▸ **WHAT THE TASK ASKS**
Copy all of the records below verbatim.

▸ **TASK INPUTS**
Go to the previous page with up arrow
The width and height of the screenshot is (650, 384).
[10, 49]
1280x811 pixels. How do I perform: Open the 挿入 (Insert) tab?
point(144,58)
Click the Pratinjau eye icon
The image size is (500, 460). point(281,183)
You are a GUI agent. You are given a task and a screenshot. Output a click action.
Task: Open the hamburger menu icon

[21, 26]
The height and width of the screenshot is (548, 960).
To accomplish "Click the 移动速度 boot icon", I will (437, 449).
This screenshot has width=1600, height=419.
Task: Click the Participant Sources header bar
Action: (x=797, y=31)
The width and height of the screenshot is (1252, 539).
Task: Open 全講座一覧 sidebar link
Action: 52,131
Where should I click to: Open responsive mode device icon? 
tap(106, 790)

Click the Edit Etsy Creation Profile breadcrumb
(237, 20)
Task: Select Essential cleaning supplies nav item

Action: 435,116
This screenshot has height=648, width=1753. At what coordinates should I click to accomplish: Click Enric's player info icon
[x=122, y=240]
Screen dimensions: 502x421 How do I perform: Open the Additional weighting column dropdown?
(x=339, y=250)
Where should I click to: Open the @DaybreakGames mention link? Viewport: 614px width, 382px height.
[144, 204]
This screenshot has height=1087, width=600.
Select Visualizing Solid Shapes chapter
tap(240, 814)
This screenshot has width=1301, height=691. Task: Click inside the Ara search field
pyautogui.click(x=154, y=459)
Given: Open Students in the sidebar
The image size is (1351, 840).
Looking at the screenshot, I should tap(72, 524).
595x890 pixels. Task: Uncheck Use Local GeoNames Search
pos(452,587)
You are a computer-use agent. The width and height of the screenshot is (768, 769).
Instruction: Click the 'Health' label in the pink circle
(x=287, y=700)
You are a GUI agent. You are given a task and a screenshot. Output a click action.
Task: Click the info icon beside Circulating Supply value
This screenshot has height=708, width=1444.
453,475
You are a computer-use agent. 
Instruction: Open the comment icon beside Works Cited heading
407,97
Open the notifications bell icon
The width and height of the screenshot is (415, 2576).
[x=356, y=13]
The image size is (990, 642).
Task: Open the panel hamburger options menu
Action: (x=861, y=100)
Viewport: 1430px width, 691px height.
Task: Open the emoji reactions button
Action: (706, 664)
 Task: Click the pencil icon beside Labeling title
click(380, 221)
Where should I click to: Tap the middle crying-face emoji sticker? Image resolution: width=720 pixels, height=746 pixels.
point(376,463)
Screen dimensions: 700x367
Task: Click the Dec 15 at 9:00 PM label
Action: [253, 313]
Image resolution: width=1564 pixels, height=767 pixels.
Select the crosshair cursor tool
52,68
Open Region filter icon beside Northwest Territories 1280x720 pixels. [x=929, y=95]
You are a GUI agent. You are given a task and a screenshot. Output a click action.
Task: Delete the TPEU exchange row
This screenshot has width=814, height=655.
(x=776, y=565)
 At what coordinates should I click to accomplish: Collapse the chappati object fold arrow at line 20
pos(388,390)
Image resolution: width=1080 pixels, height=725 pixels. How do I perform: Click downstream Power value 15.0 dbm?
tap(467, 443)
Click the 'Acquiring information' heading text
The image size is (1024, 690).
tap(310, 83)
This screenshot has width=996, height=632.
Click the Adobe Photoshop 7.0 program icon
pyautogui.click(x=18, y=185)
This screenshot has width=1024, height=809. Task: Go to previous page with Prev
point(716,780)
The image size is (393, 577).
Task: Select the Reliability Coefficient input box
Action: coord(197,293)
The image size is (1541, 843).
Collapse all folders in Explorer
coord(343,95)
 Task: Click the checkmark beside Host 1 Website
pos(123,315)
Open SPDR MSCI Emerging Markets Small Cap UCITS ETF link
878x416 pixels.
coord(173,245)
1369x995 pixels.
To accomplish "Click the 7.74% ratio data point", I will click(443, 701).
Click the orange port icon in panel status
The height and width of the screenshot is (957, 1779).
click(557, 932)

▸ **FINISHED TASK**
Go to the previous page with up arrow
The width and height of the screenshot is (650, 384).
[10, 49]
1280x811 pixels. How do I perform: Open the 挿入 (Insert) tab?
point(144,58)
Click the Pratinjau eye icon
The image size is (500, 460). point(281,183)
You are a GUI agent. You are given a task and a screenshot. Output a click action.
Task: Open the hamburger menu icon

[21, 26]
The height and width of the screenshot is (548, 960).
To accomplish "Click the 移动速度 boot icon", I will (437, 449).
This screenshot has width=1600, height=419.
Task: Click the Participant Sources header bar
Action: (x=797, y=31)
The width and height of the screenshot is (1252, 539).
Task: Open 全講座一覧 sidebar link
Action: 52,131
Where should I click to: Open responsive mode device icon? 
tap(106, 790)

Click the Edit Etsy Creation Profile breadcrumb
(237, 20)
Task: Select Essential cleaning supplies nav item

Action: 435,116
This screenshot has height=648, width=1753. At what coordinates should I click to accomplish: Click Enric's player info icon
[x=122, y=240]
Screen dimensions: 502x421 How do I perform: Open the Additional weighting column dropdown?
(x=339, y=250)
Where should I click to: Open the @DaybreakGames mention link? Viewport: 614px width, 382px height.
[144, 204]
This screenshot has height=1087, width=600.
Select Visualizing Solid Shapes chapter
tap(240, 814)
This screenshot has width=1301, height=691. Task: Click inside the Ara search field
pyautogui.click(x=154, y=459)
Given: Open Students in the sidebar
The image size is (1351, 840).
Looking at the screenshot, I should tap(72, 524).
595x890 pixels. Task: Uncheck Use Local GeoNames Search
pos(452,587)
You are a computer-use agent. The width and height of the screenshot is (768, 769).
Instruction: Click the 'Health' label in the pink circle
(x=287, y=700)
You are a GUI agent. You are given a task and a screenshot. Output a click action.
Task: Click the info icon beside Circulating Supply value
This screenshot has height=708, width=1444.
453,475
You are a computer-use agent. 
Instruction: Open the comment icon beside Works Cited heading
407,97
Open the notifications bell icon
The width and height of the screenshot is (415, 2576).
[x=356, y=13]
The image size is (990, 642).
Task: Open the panel hamburger options menu
Action: (x=861, y=100)
Viewport: 1430px width, 691px height.
Task: Open the emoji reactions button
Action: (706, 664)
 Task: Click the pencil icon beside Labeling title
click(380, 221)
Where should I click to: Tap the middle crying-face emoji sticker? Image resolution: width=720 pixels, height=746 pixels.
point(376,463)
Screen dimensions: 700x367
Task: Click the Dec 15 at 9:00 PM label
Action: [253, 313]
Image resolution: width=1564 pixels, height=767 pixels.
Select the crosshair cursor tool
52,68
Open Region filter icon beside Northwest Territories 1280x720 pixels. [x=929, y=95]
You are a GUI agent. You are given a task and a screenshot. Output a click action.
Task: Delete the TPEU exchange row
This screenshot has width=814, height=655.
(x=776, y=565)
 At what coordinates should I click to accomplish: Collapse the chappati object fold arrow at line 20
pos(388,390)
Image resolution: width=1080 pixels, height=725 pixels. How do I perform: Click downstream Power value 15.0 dbm?
tap(467, 443)
Click the 'Acquiring information' heading text
The image size is (1024, 690).
tap(310, 83)
This screenshot has width=996, height=632.
Click the Adobe Photoshop 7.0 program icon
pyautogui.click(x=18, y=185)
This screenshot has width=1024, height=809. Task: Go to previous page with Prev
point(716,780)
The image size is (393, 577).
Task: Select the Reliability Coefficient input box
Action: coord(197,293)
The image size is (1541, 843).
Collapse all folders in Explorer
coord(343,95)
 Task: Click the checkmark beside Host 1 Website
pos(123,315)
Open SPDR MSCI Emerging Markets Small Cap UCITS ETF link
878x416 pixels.
coord(173,245)
1369x995 pixels.
To accomplish "Click the 7.74% ratio data point", I will click(443, 701).
Click the orange port icon in panel status
The height and width of the screenshot is (957, 1779).
click(557, 932)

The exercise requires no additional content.